How to turn `[1, 5]` into `[1, 2, 3, 4, 5]` in a DataFrame column of list type?


I have a polars dataframe:

pl.DataFrame({'a':[[1,3], [1,5]]})
a
list
[1, 3]
[1, 5]

and I'd like to do some kind of vectorized operation to expand this into:

a
list
[1, 2, 3]
[1, 2, 3, 4, 5]

A solution I've come up with is splitting the array into two columns (init, and final), then doing pl.struct(['init', 'final']) followed by apply to get the range.

def get_valid_codes(struct: dict) -> list:
    code_range = set(range(struct['init'], struct['final'] + 1))
    codes      =  list(set.intersection(valid_codes, code_range))
    return codes if codes else [0]

This is slow for my dataset (300M rows) and I'm wondering if there's a better way.

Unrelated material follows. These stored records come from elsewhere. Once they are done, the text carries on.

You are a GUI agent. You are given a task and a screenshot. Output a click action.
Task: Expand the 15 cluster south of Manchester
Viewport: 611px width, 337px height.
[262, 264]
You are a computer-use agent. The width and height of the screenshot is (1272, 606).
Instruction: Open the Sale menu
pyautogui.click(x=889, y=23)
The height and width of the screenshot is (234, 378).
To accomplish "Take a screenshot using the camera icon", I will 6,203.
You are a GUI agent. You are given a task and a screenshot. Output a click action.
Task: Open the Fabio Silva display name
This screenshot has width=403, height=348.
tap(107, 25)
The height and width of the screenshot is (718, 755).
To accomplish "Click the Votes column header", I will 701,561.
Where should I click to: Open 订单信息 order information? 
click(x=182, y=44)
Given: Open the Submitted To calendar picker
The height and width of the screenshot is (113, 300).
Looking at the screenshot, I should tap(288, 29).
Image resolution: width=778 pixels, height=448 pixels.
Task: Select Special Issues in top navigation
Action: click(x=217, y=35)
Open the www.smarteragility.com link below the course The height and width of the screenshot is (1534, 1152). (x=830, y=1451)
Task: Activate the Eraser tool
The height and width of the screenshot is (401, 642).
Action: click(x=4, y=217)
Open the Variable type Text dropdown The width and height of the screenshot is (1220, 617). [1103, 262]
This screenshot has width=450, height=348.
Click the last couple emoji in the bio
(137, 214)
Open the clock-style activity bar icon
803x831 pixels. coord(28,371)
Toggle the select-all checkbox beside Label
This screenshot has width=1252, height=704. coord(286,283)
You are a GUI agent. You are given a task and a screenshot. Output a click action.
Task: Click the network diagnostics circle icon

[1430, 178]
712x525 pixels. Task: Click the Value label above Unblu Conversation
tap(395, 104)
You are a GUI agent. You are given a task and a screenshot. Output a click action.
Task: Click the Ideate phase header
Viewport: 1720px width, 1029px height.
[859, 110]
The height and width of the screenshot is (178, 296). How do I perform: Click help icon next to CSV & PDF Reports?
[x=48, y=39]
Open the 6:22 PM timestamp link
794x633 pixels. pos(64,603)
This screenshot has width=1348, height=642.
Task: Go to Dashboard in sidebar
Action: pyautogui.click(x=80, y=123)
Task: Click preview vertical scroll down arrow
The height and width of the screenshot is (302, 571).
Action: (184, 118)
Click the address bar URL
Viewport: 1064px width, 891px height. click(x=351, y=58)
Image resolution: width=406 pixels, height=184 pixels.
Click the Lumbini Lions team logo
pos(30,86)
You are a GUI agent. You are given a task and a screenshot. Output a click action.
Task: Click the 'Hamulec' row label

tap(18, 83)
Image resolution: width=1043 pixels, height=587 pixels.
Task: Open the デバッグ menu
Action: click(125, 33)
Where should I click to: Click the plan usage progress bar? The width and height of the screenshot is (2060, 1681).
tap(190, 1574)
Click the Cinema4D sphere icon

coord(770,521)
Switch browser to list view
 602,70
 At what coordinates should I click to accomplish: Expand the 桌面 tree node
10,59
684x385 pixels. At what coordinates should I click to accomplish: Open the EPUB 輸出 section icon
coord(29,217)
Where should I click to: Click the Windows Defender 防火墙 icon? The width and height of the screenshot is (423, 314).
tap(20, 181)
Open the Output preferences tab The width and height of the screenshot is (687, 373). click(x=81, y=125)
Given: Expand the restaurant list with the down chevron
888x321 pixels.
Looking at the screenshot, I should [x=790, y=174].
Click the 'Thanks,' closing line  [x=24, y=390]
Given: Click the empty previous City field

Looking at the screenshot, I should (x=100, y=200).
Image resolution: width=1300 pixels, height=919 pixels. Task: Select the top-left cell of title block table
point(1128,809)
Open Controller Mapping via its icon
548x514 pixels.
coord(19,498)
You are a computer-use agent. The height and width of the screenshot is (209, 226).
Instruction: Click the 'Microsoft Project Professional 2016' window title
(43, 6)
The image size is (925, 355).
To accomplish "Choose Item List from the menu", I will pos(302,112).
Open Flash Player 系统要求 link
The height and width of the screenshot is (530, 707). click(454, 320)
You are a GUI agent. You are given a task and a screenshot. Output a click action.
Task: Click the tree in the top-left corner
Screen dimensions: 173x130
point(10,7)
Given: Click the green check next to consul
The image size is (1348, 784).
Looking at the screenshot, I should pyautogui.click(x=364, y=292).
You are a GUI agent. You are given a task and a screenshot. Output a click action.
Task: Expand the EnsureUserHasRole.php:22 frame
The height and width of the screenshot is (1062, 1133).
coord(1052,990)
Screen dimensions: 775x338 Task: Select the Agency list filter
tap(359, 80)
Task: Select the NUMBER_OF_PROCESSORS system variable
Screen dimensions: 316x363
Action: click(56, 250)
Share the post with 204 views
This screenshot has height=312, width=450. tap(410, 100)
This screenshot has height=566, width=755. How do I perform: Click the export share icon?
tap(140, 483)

Bonus points if you can figure out how to filter out certain (predefined) values from the lists.


Solution

  • Let's expand the data so we can show some logic for 'bad codes'.

    import polars as pl
    
    df = pl.DataFrame({"a": [[1, 3], [1, 5], [7, 9], [3, 7], [9, 13], [5, 11]]})
    print(df)
    
    shape: (6, 1)
    ┌───────────┐
    │ a         │
    │ ---       │
    │ list[i64] │
    ╞═══════════╡
    │ [1, 3]    │
    │ [1, 5]    │
    │ [7, 9]    │
    │ [3, 7]    │
    │ [9, 13]   │
    │ [5, 11]   │
    └───────────┘
    

    We'll use 6 through 10 as 'bad codes' to weed out.

    # pl.Config(fmt_table_cell_list_len=10) # increase list repr
    
    bad_codes = [6, 7, 8, 9, 10]
    
    df.with_columns(
        pl.int_ranges(pl.col("a").list.first(), pl.col("a").list.last() + 1)
          .list.set_difference(bad_codes)
          .list.sort() # set_difference does not retain order
          .alias("result")
    )
    
    shape: (6, 2)
    ┌───────────┬─────────────────┐
    │ a         ┆ result          │
    │ ---       ┆ ---             │
    │ list[i64] ┆ list[i64]       │
    ╞═══════════╪═════════════════╡
    │ [1, 3]    ┆ [1, 2, 3]       │
    │ [1, 5]    ┆ [1, 2, 3, 4, 5] │
    │ [7, 9]    ┆ []              │
    │ [3, 7]    ┆ [3, 4, 5]       │
    │ [9, 13]   ┆ [11, 12, 13]    │
    │ [5, 11]   ┆ [5, 11]         │
    └───────────┴─────────────────┘
    

    This algorithm leaves an empty list [] when all codes are "bad codes". If you need a [0] instead of an empty list, you can use a pl.when and the .list.len expression to change those to [0].